(Pixel coordinate grounding data)
§ §

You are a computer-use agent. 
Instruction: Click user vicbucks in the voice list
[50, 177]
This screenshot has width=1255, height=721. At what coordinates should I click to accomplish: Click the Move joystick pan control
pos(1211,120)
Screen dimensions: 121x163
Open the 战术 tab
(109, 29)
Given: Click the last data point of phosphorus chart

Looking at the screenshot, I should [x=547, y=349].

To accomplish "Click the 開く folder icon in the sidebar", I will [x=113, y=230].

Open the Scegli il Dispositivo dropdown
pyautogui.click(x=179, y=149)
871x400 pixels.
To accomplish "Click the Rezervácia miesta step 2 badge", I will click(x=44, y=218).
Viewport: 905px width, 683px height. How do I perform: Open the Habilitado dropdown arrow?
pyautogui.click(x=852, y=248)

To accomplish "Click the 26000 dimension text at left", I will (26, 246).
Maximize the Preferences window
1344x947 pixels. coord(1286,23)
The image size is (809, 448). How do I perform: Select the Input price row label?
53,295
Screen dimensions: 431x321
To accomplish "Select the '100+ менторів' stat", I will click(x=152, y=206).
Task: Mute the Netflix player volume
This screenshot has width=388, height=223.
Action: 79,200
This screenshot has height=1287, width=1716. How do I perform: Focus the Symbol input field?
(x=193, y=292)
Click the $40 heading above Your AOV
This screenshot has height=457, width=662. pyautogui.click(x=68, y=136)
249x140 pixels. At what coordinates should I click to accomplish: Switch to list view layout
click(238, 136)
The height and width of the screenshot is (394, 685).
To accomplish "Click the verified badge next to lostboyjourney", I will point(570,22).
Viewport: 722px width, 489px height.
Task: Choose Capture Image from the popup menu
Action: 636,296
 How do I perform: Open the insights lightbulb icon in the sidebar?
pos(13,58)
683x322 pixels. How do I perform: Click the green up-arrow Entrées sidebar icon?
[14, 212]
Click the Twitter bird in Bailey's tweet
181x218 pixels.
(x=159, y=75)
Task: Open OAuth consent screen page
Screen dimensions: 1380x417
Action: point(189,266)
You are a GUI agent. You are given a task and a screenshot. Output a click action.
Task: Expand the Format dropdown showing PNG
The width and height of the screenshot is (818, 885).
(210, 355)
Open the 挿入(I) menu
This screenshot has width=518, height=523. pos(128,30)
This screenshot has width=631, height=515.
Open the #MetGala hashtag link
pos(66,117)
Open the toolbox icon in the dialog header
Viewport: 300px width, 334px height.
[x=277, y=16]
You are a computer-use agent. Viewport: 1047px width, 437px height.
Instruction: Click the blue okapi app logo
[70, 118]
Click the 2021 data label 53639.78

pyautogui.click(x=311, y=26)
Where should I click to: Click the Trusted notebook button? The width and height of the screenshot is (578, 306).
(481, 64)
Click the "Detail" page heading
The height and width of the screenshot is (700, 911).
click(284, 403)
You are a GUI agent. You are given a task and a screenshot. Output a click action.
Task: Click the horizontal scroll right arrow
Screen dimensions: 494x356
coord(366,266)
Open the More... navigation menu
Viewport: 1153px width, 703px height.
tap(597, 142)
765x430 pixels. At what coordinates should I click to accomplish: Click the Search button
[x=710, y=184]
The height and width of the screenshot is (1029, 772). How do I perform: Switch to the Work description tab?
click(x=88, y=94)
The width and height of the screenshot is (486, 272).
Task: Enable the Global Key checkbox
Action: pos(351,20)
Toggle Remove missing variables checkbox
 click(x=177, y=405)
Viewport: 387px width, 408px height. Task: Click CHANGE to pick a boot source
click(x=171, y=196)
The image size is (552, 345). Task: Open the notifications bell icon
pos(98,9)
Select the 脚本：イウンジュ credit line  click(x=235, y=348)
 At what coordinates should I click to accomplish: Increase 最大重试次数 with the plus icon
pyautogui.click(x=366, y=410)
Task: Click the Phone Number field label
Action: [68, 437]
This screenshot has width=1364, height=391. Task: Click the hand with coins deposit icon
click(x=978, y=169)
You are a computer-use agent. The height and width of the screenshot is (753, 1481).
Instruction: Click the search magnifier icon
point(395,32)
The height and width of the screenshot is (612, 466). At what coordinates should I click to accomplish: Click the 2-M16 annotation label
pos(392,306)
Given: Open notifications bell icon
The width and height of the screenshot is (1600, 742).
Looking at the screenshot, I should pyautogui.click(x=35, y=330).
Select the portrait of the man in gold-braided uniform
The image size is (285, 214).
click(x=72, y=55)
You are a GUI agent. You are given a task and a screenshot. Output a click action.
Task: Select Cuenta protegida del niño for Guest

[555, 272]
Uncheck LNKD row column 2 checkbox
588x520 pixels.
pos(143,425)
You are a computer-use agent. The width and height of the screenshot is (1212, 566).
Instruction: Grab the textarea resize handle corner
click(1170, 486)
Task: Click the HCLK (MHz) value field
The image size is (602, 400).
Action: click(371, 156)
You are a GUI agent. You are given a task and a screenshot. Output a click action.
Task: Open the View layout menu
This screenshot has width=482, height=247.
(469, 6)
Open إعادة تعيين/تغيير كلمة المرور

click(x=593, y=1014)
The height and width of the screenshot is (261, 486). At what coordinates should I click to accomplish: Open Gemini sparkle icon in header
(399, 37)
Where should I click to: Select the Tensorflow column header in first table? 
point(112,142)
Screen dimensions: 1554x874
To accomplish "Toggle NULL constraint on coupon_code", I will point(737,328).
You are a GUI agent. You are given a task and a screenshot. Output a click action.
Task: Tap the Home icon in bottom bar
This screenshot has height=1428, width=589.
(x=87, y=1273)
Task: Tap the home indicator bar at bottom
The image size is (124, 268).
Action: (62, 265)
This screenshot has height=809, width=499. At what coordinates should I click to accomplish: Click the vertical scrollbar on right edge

§ §

- _Task directions_: Output each record precisely as given.

- _Output of the task_:
You are a computer-use agent. 
Instruction: Click user vicbucks in the voice list
[50, 177]
This screenshot has width=1255, height=721. At what coordinates should I click to accomplish: Click the Move joystick pan control
pos(1211,120)
Screen dimensions: 121x163
Open the 战术 tab
(109, 29)
Given: Click the last data point of phosphorus chart

Looking at the screenshot, I should [x=547, y=349].

To accomplish "Click the 開く folder icon in the sidebar", I will [x=113, y=230].

Open the Scegli il Dispositivo dropdown
pyautogui.click(x=179, y=149)
871x400 pixels.
To accomplish "Click the Rezervácia miesta step 2 badge", I will click(x=44, y=218).
Viewport: 905px width, 683px height. How do I perform: Open the Habilitado dropdown arrow?
pyautogui.click(x=852, y=248)

To accomplish "Click the 26000 dimension text at left", I will (26, 246).
Maximize the Preferences window
1344x947 pixels. coord(1286,23)
The image size is (809, 448). How do I perform: Select the Input price row label?
53,295
Screen dimensions: 431x321
To accomplish "Select the '100+ менторів' stat", I will click(x=152, y=206).
Task: Mute the Netflix player volume
This screenshot has width=388, height=223.
Action: 79,200
This screenshot has height=1287, width=1716. How do I perform: Focus the Symbol input field?
(x=193, y=292)
Click the $40 heading above Your AOV
This screenshot has height=457, width=662. pyautogui.click(x=68, y=136)
249x140 pixels. At what coordinates should I click to accomplish: Switch to list view layout
click(238, 136)
The height and width of the screenshot is (394, 685).
To accomplish "Click the verified badge next to lostboyjourney", I will point(570,22).
Viewport: 722px width, 489px height.
Task: Choose Capture Image from the popup menu
Action: 636,296
 How do I perform: Open the insights lightbulb icon in the sidebar?
pos(13,58)
683x322 pixels. How do I perform: Click the green up-arrow Entrées sidebar icon?
[14, 212]
Click the Twitter bird in Bailey's tweet
181x218 pixels.
(x=159, y=75)
Task: Open OAuth consent screen page
Screen dimensions: 1380x417
Action: point(189,266)
You are a GUI agent. You are given a task and a screenshot. Output a click action.
Task: Expand the Format dropdown showing PNG
The width and height of the screenshot is (818, 885).
(210, 355)
Open the 挿入(I) menu
This screenshot has width=518, height=523. pos(128,30)
This screenshot has width=631, height=515.
Open the #MetGala hashtag link
pos(66,117)
Open the toolbox icon in the dialog header
Viewport: 300px width, 334px height.
[x=277, y=16]
You are a computer-use agent. Viewport: 1047px width, 437px height.
Instruction: Click the blue okapi app logo
[70, 118]
Click the 2021 data label 53639.78

pyautogui.click(x=311, y=26)
Where should I click to: Click the Trusted notebook button? The width and height of the screenshot is (578, 306).
(481, 64)
Click the "Detail" page heading
The height and width of the screenshot is (700, 911).
click(284, 403)
You are a GUI agent. You are given a task and a screenshot. Output a click action.
Task: Click the horizontal scroll right arrow
Screen dimensions: 494x356
coord(366,266)
Open the More... navigation menu
Viewport: 1153px width, 703px height.
tap(597, 142)
765x430 pixels. At what coordinates should I click to accomplish: Click the Search button
[x=710, y=184]
The height and width of the screenshot is (1029, 772). How do I perform: Switch to the Work description tab?
click(x=88, y=94)
The width and height of the screenshot is (486, 272).
Task: Enable the Global Key checkbox
Action: pos(351,20)
Toggle Remove missing variables checkbox
 click(x=177, y=405)
Viewport: 387px width, 408px height. Task: Click CHANGE to pick a boot source
click(x=171, y=196)
The image size is (552, 345). Task: Open the notifications bell icon
pos(98,9)
Select the 脚本：イウンジュ credit line  click(x=235, y=348)
 At what coordinates should I click to accomplish: Increase 最大重试次数 with the plus icon
pyautogui.click(x=366, y=410)
Task: Click the Phone Number field label
Action: [68, 437]
This screenshot has width=1364, height=391. Task: Click the hand with coins deposit icon
click(x=978, y=169)
You are a computer-use agent. The height and width of the screenshot is (753, 1481).
Instruction: Click the search magnifier icon
point(395,32)
The height and width of the screenshot is (612, 466). At what coordinates should I click to accomplish: Click the 2-M16 annotation label
pos(392,306)
Given: Open notifications bell icon
The width and height of the screenshot is (1600, 742).
Looking at the screenshot, I should pyautogui.click(x=35, y=330).
Select the portrait of the man in gold-braided uniform
The image size is (285, 214).
click(x=72, y=55)
You are a GUI agent. You are given a task and a screenshot. Output a click action.
Task: Select Cuenta protegida del niño for Guest

[555, 272]
Uncheck LNKD row column 2 checkbox
588x520 pixels.
pos(143,425)
You are a computer-use agent. The width and height of the screenshot is (1212, 566).
Instruction: Grab the textarea resize handle corner
click(1170, 486)
Task: Click the HCLK (MHz) value field
The image size is (602, 400).
Action: click(371, 156)
You are a GUI agent. You are given a task and a screenshot. Output a click action.
Task: Open the View layout menu
This screenshot has width=482, height=247.
(469, 6)
Open إعادة تعيين/تغيير كلمة المرور

click(x=593, y=1014)
The height and width of the screenshot is (261, 486). At what coordinates should I click to accomplish: Open Gemini sparkle icon in header
(399, 37)
Where should I click to: Select the Tensorflow column header in first table? 
point(112,142)
Screen dimensions: 1554x874
To accomplish "Toggle NULL constraint on coupon_code", I will point(737,328).
You are a GUI agent. You are given a task and a screenshot. Output a click action.
Task: Tap the Home icon in bottom bar
This screenshot has height=1428, width=589.
(x=87, y=1273)
Task: Tap the home indicator bar at bottom
The image size is (124, 268).
Action: (62, 265)
This screenshot has height=809, width=499. At what coordinates should I click to accomplish: Click the vertical scrollbar on right edge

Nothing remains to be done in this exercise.